Impact of condom balloon tamponade on the rate of obstetric hysterectomy: a ten-year study

Authors

  • Archana Roy Department of Obstetrics and Gynecology, Pandit Jawaharlal Nehru Memorial Medical College Raipur, Chhattisgarh, India
  • Nalini Mishra Department of Obstetrics and Gynecology, Pandit Jawaharlal Nehru Memorial Medical College Raipur, Chhattisgarh, India
  • Mamta Sai Department of Obstetrics and Gynecology, Pandit Jawaharlal Nehru Memorial Medical College Raipur, Chhattisgarh, India
  • Sanjita Pal Department of Obstetrics and Gynecology, Pandit Jawaharlal Nehru Memorial Medical College Raipur, Chhattisgarh, India

DOI:

https://doi.org/10.18203/2320-1770.ijrcog20203833

Keywords:

Caesarean delivery, Condom balloon tamponade, Obstetric hysterectomy, Post-partum haemorrhage, Uterine atony, Uterotonics, Vaginal delivery

Abstract

Background: The objective of this present study was to assess the efficacy of condom uterine balloon tamponade (C-UBT) in averting the obstetric hysterectomy (OH) in cases of major postpartum haemorrhage (PPH) over a period of 10 years.

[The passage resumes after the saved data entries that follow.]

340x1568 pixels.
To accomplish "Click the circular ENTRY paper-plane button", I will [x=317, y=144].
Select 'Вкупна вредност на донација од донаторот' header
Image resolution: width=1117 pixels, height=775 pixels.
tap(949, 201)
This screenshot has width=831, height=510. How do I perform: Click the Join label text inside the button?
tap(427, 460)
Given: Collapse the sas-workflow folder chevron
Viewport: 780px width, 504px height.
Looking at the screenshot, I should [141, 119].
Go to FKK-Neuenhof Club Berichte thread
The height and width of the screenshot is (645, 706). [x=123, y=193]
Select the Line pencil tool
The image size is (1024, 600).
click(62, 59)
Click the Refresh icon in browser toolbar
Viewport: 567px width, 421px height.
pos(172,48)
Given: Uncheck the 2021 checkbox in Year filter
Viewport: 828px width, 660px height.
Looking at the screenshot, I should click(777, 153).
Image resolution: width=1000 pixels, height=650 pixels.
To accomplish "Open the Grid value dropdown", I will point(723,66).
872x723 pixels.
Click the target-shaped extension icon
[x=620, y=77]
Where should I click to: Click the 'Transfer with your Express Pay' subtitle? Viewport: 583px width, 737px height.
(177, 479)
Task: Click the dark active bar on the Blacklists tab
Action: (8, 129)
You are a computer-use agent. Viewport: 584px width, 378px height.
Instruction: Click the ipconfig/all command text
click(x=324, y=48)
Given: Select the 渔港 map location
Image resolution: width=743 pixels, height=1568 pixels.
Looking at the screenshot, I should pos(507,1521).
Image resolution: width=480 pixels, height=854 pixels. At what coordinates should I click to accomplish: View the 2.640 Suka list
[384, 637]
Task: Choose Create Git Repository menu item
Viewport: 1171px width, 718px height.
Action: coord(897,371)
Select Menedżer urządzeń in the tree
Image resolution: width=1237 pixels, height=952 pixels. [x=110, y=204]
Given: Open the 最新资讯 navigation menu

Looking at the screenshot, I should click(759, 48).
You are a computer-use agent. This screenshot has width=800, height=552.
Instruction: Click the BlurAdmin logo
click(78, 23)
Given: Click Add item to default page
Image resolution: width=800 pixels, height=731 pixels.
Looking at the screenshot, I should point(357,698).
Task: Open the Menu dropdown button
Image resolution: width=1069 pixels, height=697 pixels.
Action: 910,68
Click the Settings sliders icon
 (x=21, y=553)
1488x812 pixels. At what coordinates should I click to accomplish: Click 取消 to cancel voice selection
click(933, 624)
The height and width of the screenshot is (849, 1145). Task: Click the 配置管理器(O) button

Methods: A retrospective cohort study from January 2010 to December 2019. A historical cohort was drawn from a group of women who had OH for major PPH between Jan 2010 to December 2014 (Group 1) whereas those from January 2015 to December 2019 were designated as Group 2. Total 305 C-UBT were used in the later period. Women who had OH at <28 weeks were excluded from the study. Primary outcome was to determine the efficacy of C-UBT in averting the risk of OH. Secondary objective was to determine the success rate of C-UBT after five years of use

Results: Total 37463 births occurred from January 2010 to December 2014 and 38808 during January 2015 to December 2019. Cases of OH were 33 in the first five years period (Group 1) and 20 in the later (Group 2), p=<05, odds ratio=0.58 with 95% CI 0.335-1.019 favoring C-UBT.  After exclusion of rupture uterus and placenta accreta syndrome, OH for uterine atony alone were 22 (66.6%) for Group 1 and 08 (40%) for Group 2, P=0.01 odds ratio=0.350 (95% CI 0.156-0.788). No OH was done in group 2 for placenta previa. Efficacy of C-UBT was 96%.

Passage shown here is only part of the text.